**The task**
Take every line from the data that has the word "screenshot" in it.
Content starts
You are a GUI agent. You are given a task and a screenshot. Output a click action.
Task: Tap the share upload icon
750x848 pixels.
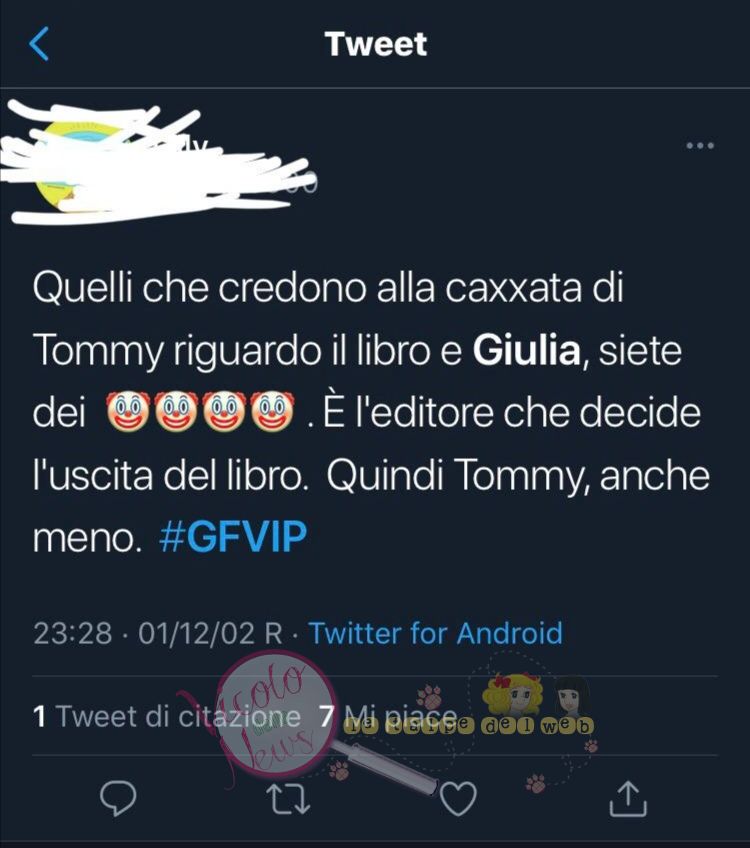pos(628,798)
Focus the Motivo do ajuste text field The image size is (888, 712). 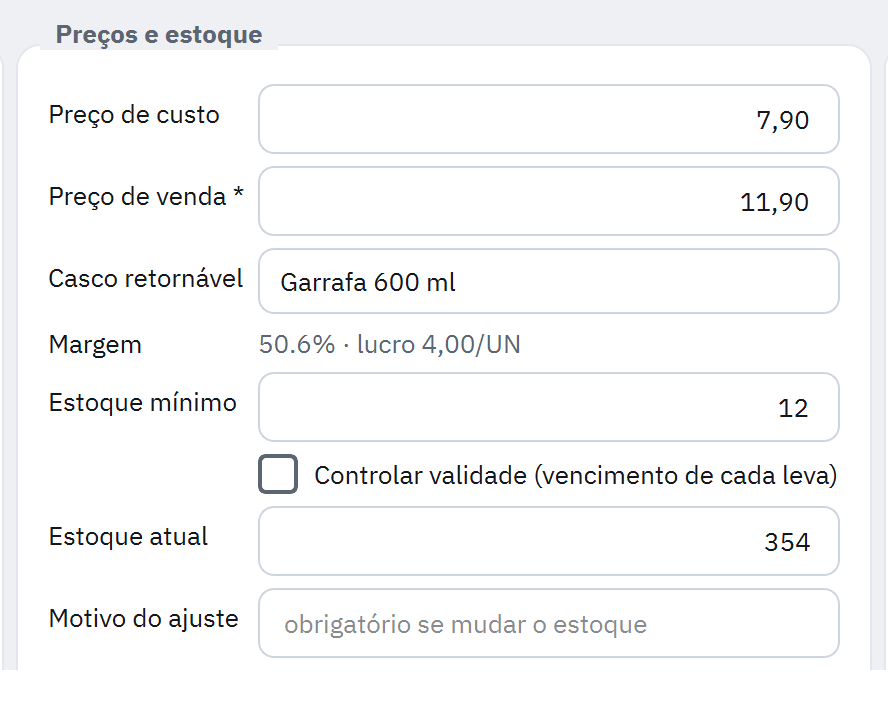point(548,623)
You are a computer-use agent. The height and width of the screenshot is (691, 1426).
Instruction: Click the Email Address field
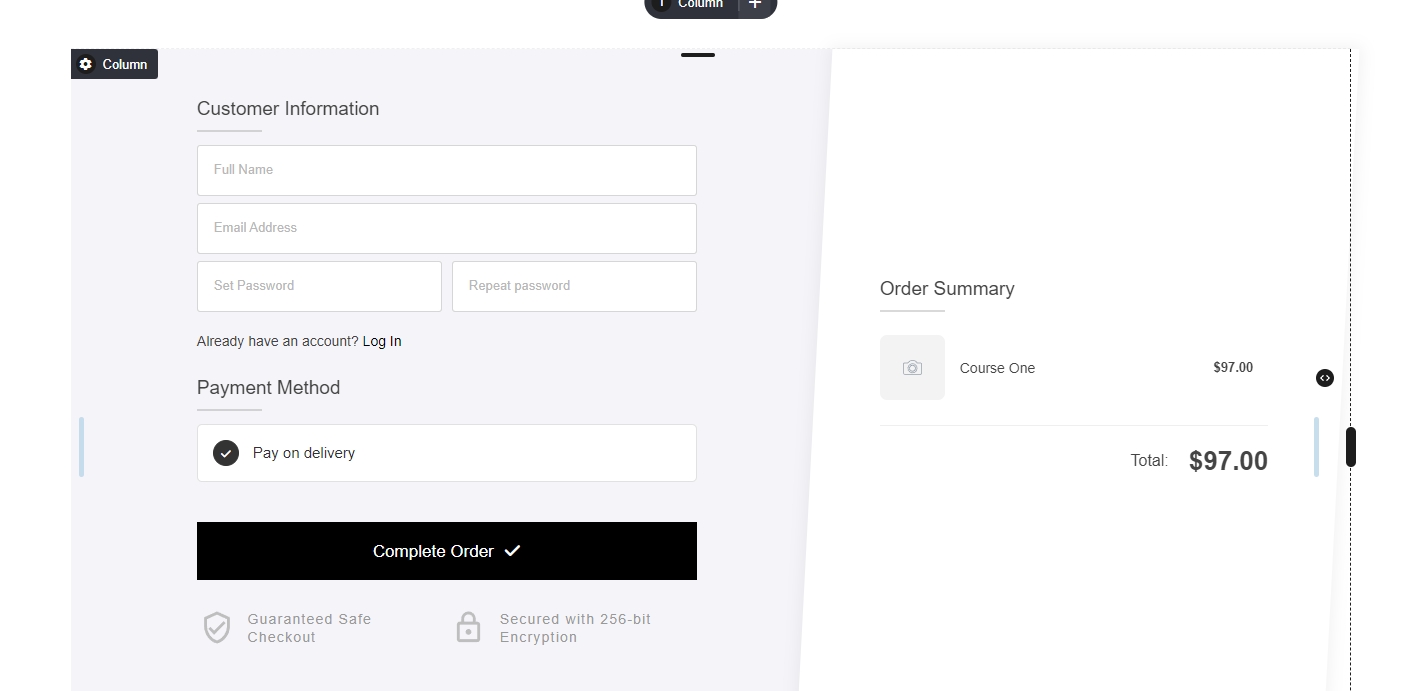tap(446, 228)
Content ends
Content starts
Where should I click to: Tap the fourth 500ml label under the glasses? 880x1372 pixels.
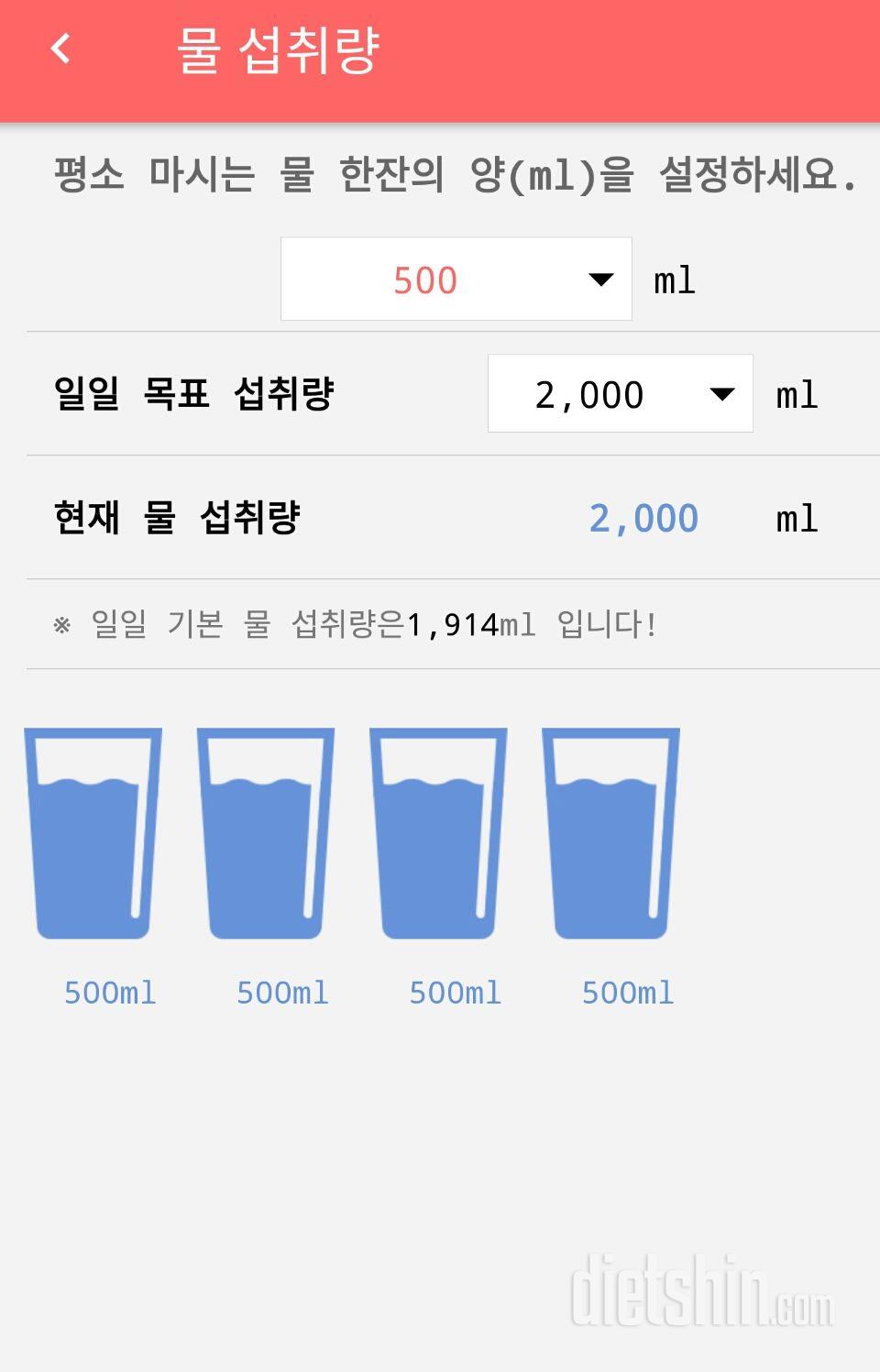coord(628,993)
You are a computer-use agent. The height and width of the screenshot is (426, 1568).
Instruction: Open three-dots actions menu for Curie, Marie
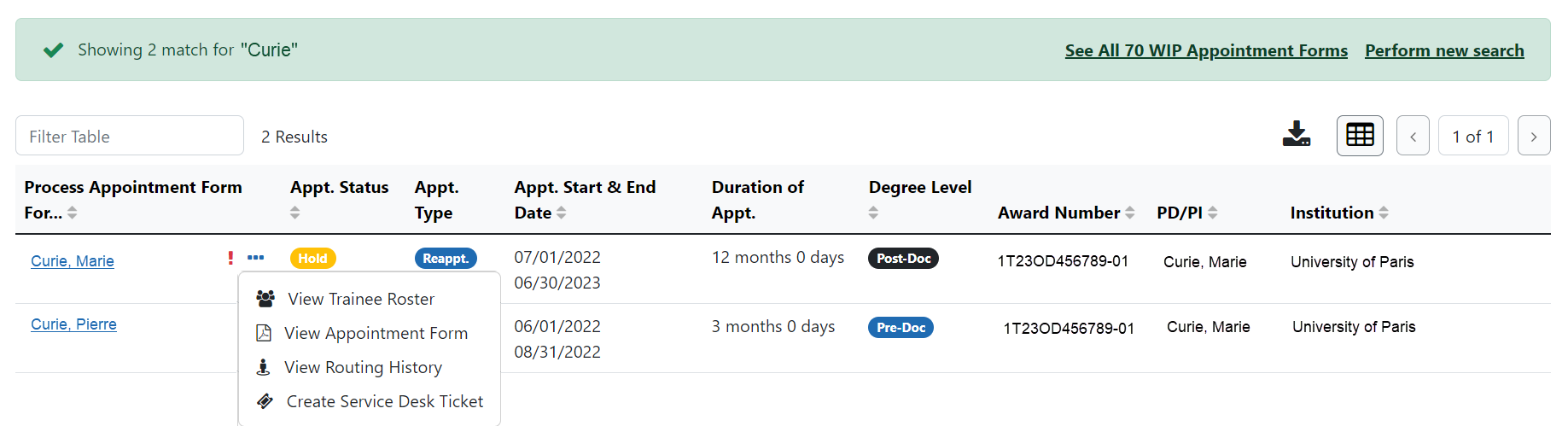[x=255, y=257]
Content ends
**Task response**
You are a GUI agent. You are given a task and a screenshot. Output a click action.
You are a computer-use agent. The height and width of the screenshot is (691, 1426).
You are a computer-use agent. The height and width of the screenshot is (426, 1568).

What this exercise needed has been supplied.